En Espagne, la question du financement de la transition écologique change de nature. Ce n’est plus seulement l’existence des ressources qui est en jeu, mais la capacité à transformer ces moyens en projets solides, exécutables et attractifs pour les investisseurs. C’est l’un des principaux enseignements d’un rapport publié par le ministère espagnol de la Transition écologique et du Défi démographique.
Ce document, consacré à l’état du financement durable dans le pays, dresse un panorama des outils mobilisables pour accompagner la décarbonation de l’économie. Il fait apparaître un écosystème relativement diversifié, où coexistent prêts bancaires, obligations, fonds d’investissement, marchés privés, financements publics et mécanismes assurantiels. Dans cet ensemble, le crédit bancaire et l’intervention publique continuent d’occuper une place centrale.

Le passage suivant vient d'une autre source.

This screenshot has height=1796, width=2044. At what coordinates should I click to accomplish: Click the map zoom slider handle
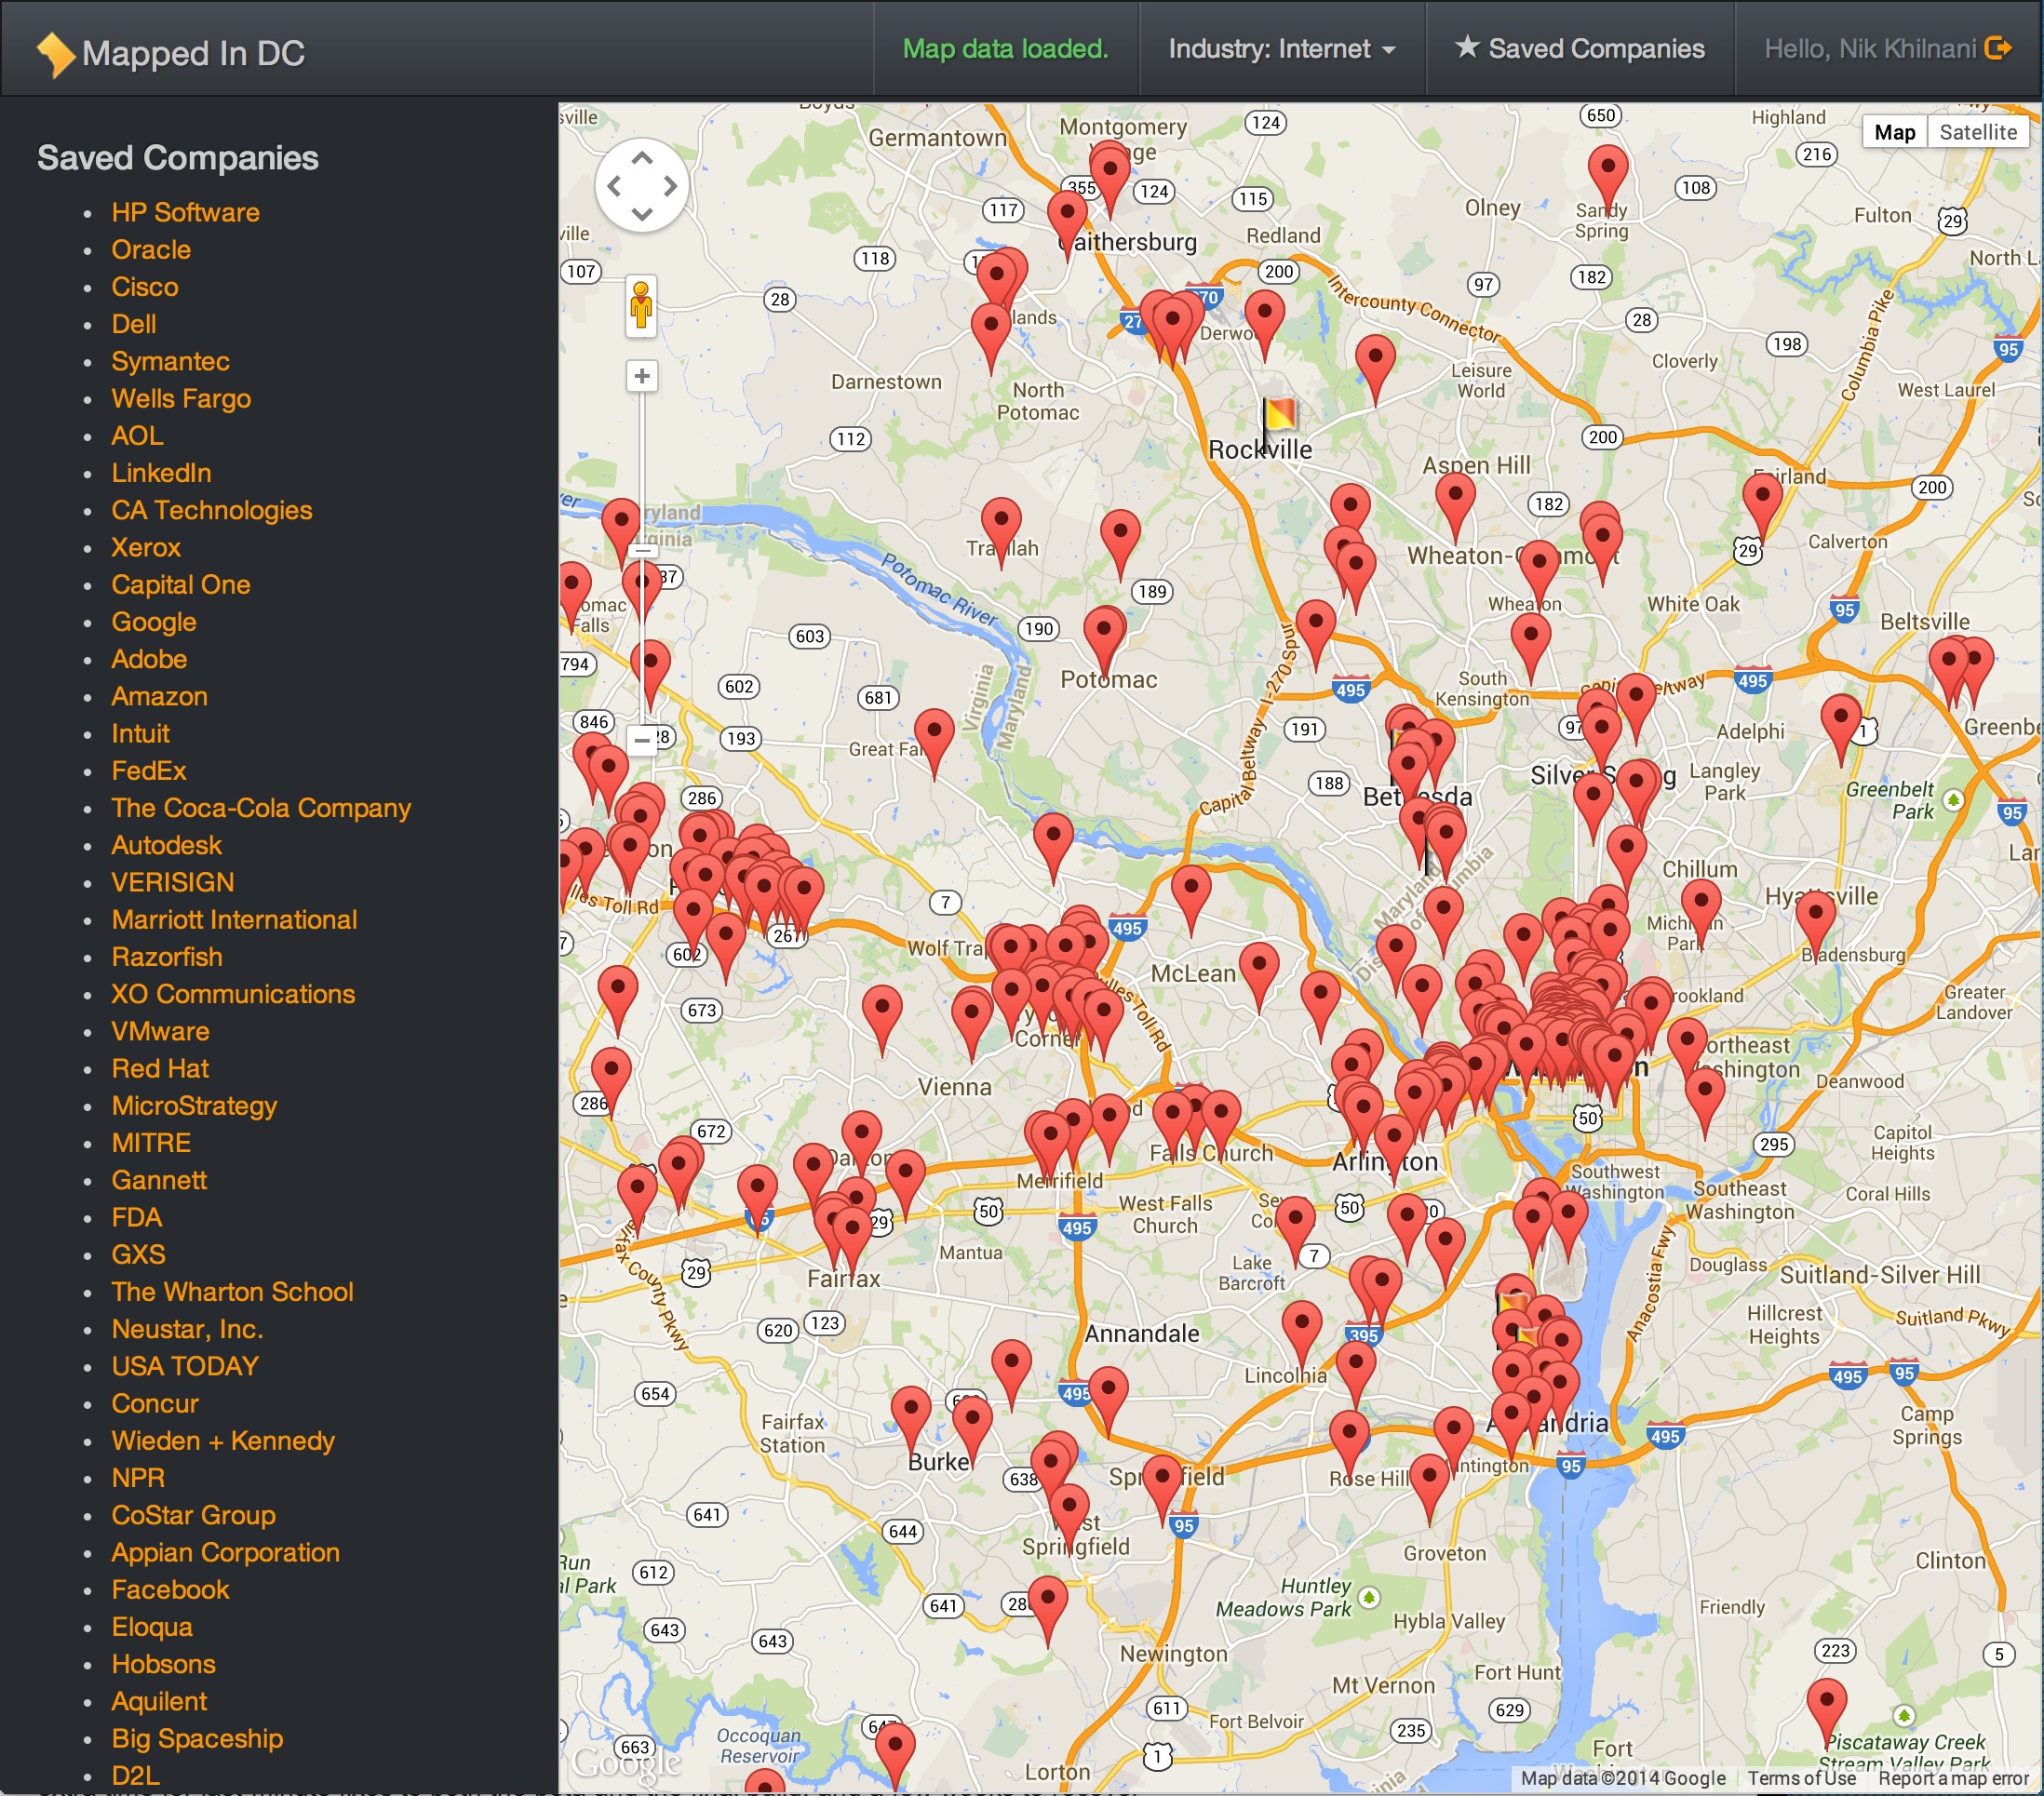tap(643, 549)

L’ampleur des besoins reste toutefois considérable. Pour la période 2025-2030, les investissements durables nécessaires sont estimés à près de 283 milliards d’euros, soit plus de 56 milliards par an. L’effort se concentre très largement sur quelques secteurs moteurs de la transition, au premier rang desquels l’énergie, la mobilité et le bâtiment. À eux seuls, ils absorbent l’essentiel des besoins identifiés et constituent les principaux vecteurs de décarbonation.
Cette concentration des financements révèle aussi les déséquilibres du paysage. D’autres domaines, pourtant stratégiques, peinent à capter les moyens nécessaires. L’eau, l’agriculture, l’agroalimentaire ou encore la gestion forestière apparaissent comme des secteurs qui nécessitent un accompagnement plus ciblé pour faire aboutir leurs projets.
Le rapport insiste d’ailleurs sur un paradoxe : les financements existent globalement, portés par une offre abondante et par l’intérêt croissant pour la finance durable. Mais le passage à l’acte reste freiné par des problèmes de rentabilité, de structuration et de maturité des projets.
Autrement dit, le défi espagnol n’est pas uniquement de mobiliser plus de capitaux, mais de créer les conditions qui rendent les projets finançables. C’est dans cette optique que le rapport plaide pour un renforcement de l’attractivité de la finance durable, une meilleure préparation des dossiers d’investissement et une diffusion plus large des bonnes pratiques.
À travers ce diagnostic, Madrid met en lumière une réalité partagée par de nombreux pays : la transition écologique se joue autant dans l’ingénierie financière que dans la capacité à faire émerger des projets crédibles, robustes et bancables.